This is such a common pattern that Lombok developers have cared to simplify it for us:

@Slf4j // or: @Log @CommonsLog @Log4j @Log4j2 @XSlf4j
public class ApiClientConfiguration {

    // log.debug(), log.info(), ...

}

Many logging frameworks are supported and of course you can customize the instance name, topic, etc.

9. Write Thread-Safer Methods

In Java you can use the synchronized keyword to implement critical sections. However, this is not a 100% safe approach: other client code can eventually also synchronize on your instance, potentially leading to unexpected deadlocks.

This is where @Synchronized comes in: annotate your methods (both instance and static) with it and you’ll get an autogenerated private, unexposed field your implementation will use for locking:

@Synchronized
public /* better than: synchronized */ void putValueInCache(String key, Object value) {
    // whatever here will be thread-safe code
}

10. Automate Objects Composition

Java does not have language level constructs to smooth out a “favor composition inheritance” approach. Other languages have built-in concepts such as Traits or Mixins to achieve this.

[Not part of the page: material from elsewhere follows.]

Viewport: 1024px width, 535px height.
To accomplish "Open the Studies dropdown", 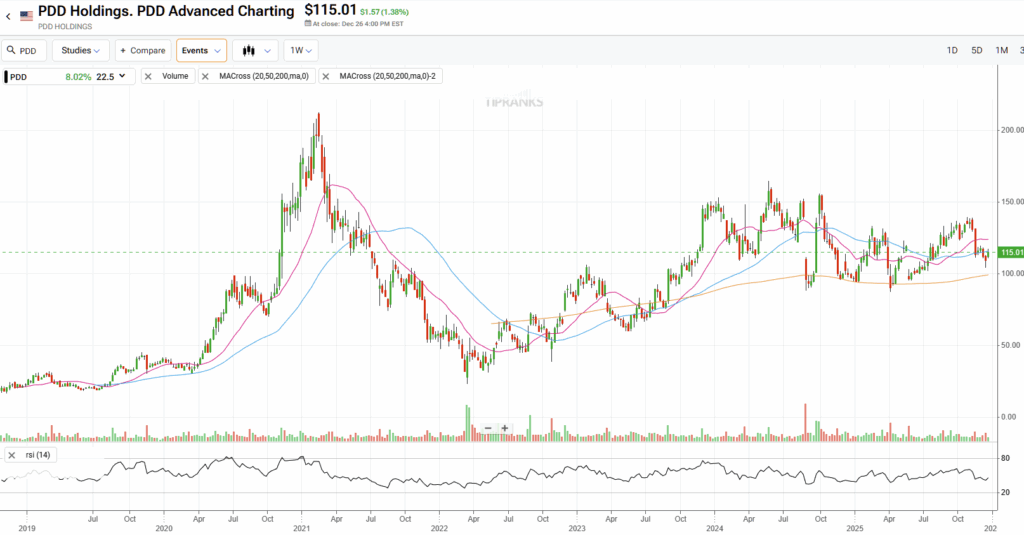I will pyautogui.click(x=81, y=50).
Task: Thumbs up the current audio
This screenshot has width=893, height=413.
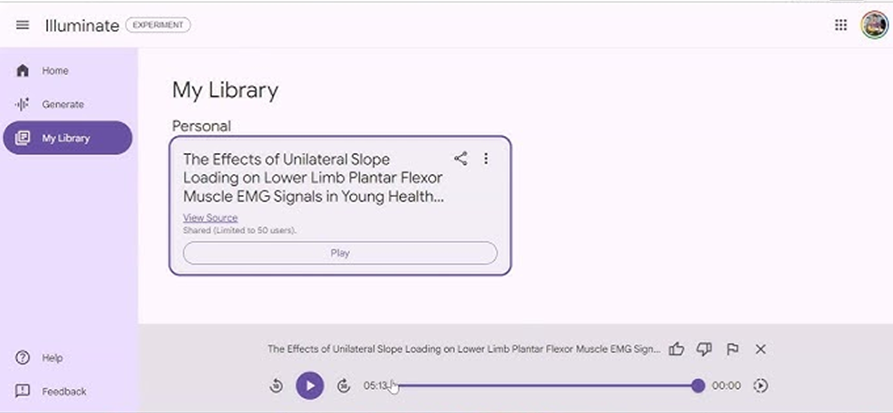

Lombok’s @Delegate comes in very handy when you want to use this programming pattern. Let’s consider an example:

  • We want Users and Customers to share some common attributes for naming and phone number
  • We define both an interface and an adapter class for these fields
  • We’ll have our models implement the interface and @Delegate to their adapter, effectively composing them with our contact information

First, let’s define an interface:

public interface HasContactInformation {

    String getFirstName();
    void setFirstName(String firstName);

    String getFullName();

    String getLastName();
    void setLastName(String lastName);

    String getPhoneNr();
    void setPhoneNr(String phoneNr);

}

And now an adapter as a support class:

@Data
public class ContactInformationSupport implements HasContactInformation {

    private String firstName;
    private String lastName;
    private String phoneNr;

    @Override
    public String getFullName() {
        return getFirstName() + " " + getLastName();
    }
}

The interesting part comes now, see how easy it is to now compose contact information into both model classes:

public class User implements HasContactInformation {

    // Whichever other User-specific attributes

    @Delegate(types = {HasContactInformation.class})
    private final ContactInformationSupport contactInformation =
            new ContactInformationSupport();

    // User itself will implement all contact information by delegation
    
}

The case for Customer would be so similar we’d omit the sample for brevity.

11. Rolling Lombok Back?

Short answer: Not at all really.

You may be worried there is a chance that you use Lombok in one of your projects, but later want to rollback that decision. You’d then have a maybe large number of classes annotated for it… what could you do?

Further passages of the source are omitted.